Biological Monitoring for Health Reasons

Eurofins companies in New Zealand specialise in the measurement of substances in blood, urine and serum samples.

The Health and Safety at Work Act 2015 requires employers to identify and then minimise hazards that cannot be eliminated. All practicable steps are to be taken to ensure a hazard does not harm employees and others.

There are two acknowledged techniques to monitor the working environment of your premises. The first is to monitor the environment itself and therefore making the assumption that if a certain level of exposure to hazardous substances is not reached, then it must be safe for your staff to work in.

The second technique looks at each staff member working within that environment, and monitors his or her health directly.

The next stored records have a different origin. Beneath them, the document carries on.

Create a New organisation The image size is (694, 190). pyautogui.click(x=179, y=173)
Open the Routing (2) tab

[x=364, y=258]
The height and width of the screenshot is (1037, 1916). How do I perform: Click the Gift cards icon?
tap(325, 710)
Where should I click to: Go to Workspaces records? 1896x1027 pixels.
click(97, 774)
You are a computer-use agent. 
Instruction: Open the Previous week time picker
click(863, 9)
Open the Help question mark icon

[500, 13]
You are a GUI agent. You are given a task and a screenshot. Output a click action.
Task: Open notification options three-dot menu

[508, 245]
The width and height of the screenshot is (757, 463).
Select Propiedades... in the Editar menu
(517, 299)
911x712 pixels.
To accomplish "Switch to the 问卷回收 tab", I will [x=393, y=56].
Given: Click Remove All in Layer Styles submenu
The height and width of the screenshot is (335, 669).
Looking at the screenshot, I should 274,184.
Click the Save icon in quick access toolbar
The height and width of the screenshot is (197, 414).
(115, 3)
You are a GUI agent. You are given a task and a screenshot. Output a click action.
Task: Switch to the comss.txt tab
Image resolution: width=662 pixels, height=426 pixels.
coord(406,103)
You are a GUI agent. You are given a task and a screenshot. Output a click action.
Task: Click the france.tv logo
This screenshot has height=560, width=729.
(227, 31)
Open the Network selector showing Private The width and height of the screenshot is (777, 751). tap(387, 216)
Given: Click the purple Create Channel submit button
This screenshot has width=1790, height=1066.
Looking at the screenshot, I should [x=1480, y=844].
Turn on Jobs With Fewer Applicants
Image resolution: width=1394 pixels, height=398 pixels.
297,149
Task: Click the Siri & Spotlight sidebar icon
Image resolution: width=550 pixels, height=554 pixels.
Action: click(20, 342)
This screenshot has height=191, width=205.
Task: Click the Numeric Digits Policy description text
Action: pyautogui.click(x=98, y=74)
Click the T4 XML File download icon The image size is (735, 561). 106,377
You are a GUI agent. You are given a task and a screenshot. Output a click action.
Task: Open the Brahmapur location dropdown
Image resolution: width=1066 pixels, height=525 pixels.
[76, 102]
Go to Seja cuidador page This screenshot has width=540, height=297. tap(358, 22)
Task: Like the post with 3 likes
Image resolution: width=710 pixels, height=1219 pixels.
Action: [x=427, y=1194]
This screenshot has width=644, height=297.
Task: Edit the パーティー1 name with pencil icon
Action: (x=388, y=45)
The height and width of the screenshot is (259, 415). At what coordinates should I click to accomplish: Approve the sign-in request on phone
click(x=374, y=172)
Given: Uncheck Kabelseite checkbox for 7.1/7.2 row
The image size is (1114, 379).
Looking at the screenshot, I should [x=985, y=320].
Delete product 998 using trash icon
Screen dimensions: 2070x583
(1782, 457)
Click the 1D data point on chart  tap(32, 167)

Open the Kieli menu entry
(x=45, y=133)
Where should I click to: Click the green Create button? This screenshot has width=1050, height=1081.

This approach treats each person as an individual and is a better way of assuring staff safety.

This biological monitoring of workers evaluates the internal exposure or internal dose of a chemical agent that each person ingests from their environment.

Specific Applications:

Occupational Health

  • Copper, Chrome and Arsenic in the timber treatment industry
  • Lead from radiator repairs, cleaning of petrol tanks, and surface
  • Preparation where paints containing Lead have been involved
  • Cadmium in the plastics industry
  • Cobalt from grinding operations, particularly for saw-doctors
  • Mercury in the gold mining and electrical industries
  • Fluoride in the manufacture of fertilisers

Clinical

The main elements requested from Hospital and Community Health Laboratories are aluminium for dialysis patients, copper as an indicator of certain illnesses, and manganese, zinc and selenium where there is a concern about dietary deficiencies.

For toxicologists we routinely determine lithium and carry out heavy metal screens to pick up possible poisons.

Environmental Health

The main element of concern in the non-occupational environment is lead derived from old paints on houses. Those most at risk are children and people involved in home maintenance without any awareness of the hazards associated with the removal or treatment of surfaces that have been painted with lead-based paints.

There are a variety of other potential problems, in particular environments usually associated with a contaminated industrial site that has passed into some other use. In New Zealand, some common examples are old timber treatment sites contaminated with boron, copper, chromium and arsenic; tailings dumps from mineral extraction processes containing mercury, arsenic and other heavy metals, and sites contaminated with petroleum sludges containing lead.